Each line from the one with "Viewport: 855px width, 488px height." through the last line of the records must be output exactly, both ends included.

[DATASET RECORDS — start]

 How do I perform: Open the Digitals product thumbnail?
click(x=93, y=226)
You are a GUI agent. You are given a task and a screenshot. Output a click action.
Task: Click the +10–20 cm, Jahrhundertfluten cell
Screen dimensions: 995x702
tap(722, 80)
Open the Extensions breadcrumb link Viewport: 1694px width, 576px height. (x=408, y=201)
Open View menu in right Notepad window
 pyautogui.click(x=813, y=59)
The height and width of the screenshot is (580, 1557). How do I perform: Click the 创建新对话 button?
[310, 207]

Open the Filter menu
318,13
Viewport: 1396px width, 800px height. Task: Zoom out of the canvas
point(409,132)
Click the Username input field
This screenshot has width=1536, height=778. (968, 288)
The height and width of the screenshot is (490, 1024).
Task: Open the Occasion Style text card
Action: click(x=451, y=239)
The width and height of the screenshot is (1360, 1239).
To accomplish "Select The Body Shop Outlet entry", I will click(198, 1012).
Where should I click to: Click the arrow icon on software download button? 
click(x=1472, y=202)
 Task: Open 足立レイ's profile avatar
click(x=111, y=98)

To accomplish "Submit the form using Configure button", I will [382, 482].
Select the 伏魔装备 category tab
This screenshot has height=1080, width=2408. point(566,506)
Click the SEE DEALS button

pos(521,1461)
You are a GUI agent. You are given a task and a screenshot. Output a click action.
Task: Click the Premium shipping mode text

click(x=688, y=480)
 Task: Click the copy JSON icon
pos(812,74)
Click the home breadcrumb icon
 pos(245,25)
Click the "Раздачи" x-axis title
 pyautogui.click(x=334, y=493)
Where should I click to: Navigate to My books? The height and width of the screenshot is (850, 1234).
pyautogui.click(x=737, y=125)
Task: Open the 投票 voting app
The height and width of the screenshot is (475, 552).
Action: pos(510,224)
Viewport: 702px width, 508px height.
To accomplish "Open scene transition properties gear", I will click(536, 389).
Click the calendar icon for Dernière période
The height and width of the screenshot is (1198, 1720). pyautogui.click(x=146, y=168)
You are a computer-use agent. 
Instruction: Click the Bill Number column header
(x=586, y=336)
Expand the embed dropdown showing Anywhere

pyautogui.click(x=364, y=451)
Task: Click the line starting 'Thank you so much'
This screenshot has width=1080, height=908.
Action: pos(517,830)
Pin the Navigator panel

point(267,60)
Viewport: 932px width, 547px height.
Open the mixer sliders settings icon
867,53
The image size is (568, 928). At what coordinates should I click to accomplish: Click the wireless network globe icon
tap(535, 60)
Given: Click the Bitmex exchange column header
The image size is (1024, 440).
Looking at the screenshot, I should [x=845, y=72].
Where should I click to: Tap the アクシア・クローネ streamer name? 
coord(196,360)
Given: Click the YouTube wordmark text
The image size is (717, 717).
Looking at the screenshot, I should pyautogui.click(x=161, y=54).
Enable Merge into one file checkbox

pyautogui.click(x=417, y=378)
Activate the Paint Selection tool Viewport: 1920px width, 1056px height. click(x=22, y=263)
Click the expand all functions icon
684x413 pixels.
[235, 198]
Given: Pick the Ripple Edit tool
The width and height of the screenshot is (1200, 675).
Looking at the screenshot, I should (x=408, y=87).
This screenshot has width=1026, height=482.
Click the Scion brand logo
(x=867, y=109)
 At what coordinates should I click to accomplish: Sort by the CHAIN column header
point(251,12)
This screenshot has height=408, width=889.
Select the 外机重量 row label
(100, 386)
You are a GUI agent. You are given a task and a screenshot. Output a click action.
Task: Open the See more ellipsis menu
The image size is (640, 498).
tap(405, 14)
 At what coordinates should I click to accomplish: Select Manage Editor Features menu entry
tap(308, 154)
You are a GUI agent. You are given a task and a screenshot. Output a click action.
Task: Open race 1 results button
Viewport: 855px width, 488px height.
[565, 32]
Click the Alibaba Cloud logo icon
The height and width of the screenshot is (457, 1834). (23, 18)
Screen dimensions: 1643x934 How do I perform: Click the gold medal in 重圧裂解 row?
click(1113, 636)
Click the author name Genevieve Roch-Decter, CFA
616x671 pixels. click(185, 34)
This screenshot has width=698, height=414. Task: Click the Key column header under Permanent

[DATASET RECORDS — finish]

OUTPUT FOR THIS EXERCISE:
Viewport: 855px width, 488px height.
[565, 32]
Click the Alibaba Cloud logo icon
The height and width of the screenshot is (457, 1834). (23, 18)
Screen dimensions: 1643x934 How do I perform: Click the gold medal in 重圧裂解 row?
click(1113, 636)
Click the author name Genevieve Roch-Decter, CFA
616x671 pixels. click(185, 34)
This screenshot has width=698, height=414. Task: Click the Key column header under Permanent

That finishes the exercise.